I am building an S3 URL redirect, nothing special just a bunch of zero-length objects with the WebsiteRedirectLocation meta filled out. The S3 bucket is set to server static websites, bucket policy set to public, etc. It works just fine.
HOWEVER - I also want to lock down certain files in the bucket - specifically some HTML files that serve to manage the redirects (like adding new redirects). With the traditional setup, I can both use the redirects, and also serve the HTML page just fine. But in order to lock it down, I need to use Cloudfront and Lambda#edge like in these posts:
https://douglasduhaime.com/posts/s3-lambda-auth.html
http://kynatro.com/blog/2018/01/03/a-step-by-step-guide-to-creating-a-password-protected-s3-bucket/
I have modified the lambda#edge script to only prompt for a password IF the admin page (or its assets like CSS/JS) are requested. If the requested path is something else (presumably a redirect file) the user is not prompted for a password. And yes, I could also set a behavior rule in Cloudfront to decide when to use the Lambda function to prompt for a password.

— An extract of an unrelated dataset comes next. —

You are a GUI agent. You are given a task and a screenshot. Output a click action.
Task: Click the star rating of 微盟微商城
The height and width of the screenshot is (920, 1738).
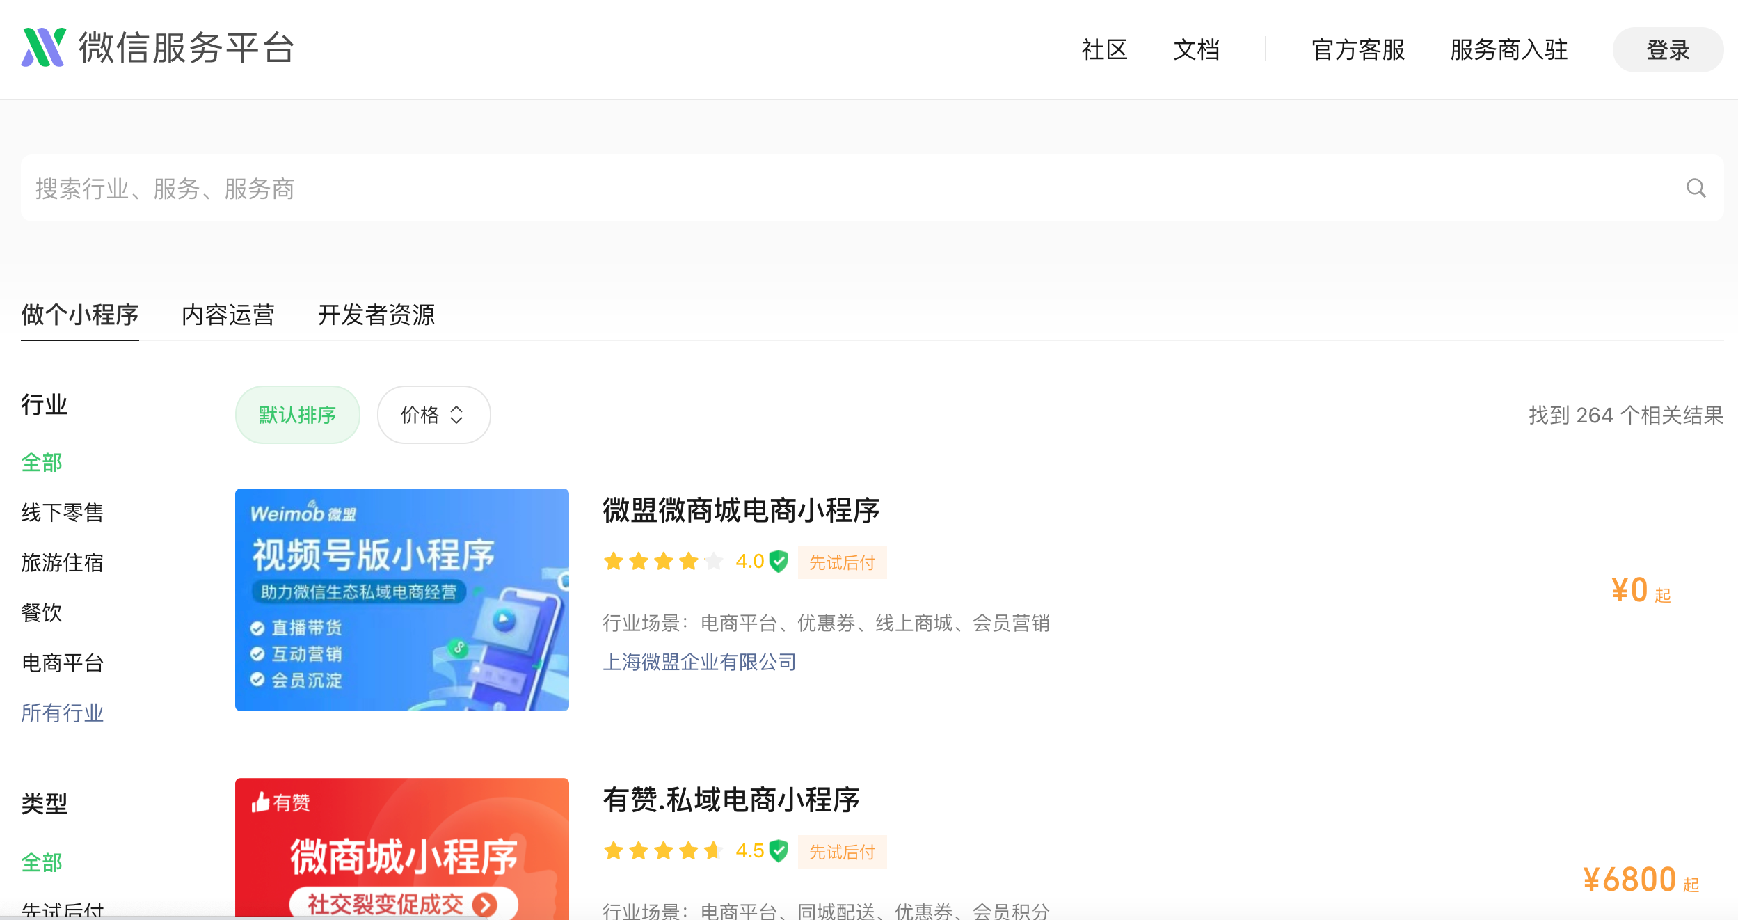coord(663,561)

And it works kind of. When I follow these instructions and visit my site via the Cloudfront URL, I do indeed get prompted for a password when I goto the root of my site - the admin page. However, the redirects will not work. If I try to load a redirect the browser just downloads it instead.
Now, in another post someone suggested that I change my Cloudfront distribution endpoint to the S3 bucket WEBSITE endpoint - which I think also means changing the bucket policy back to website mode and the public which sucks because now its accessible outside of the Cloudfront policy which I do not want. Additionally - Cloudfront no longer automatically serves the specified index file, which isn't the worst thing.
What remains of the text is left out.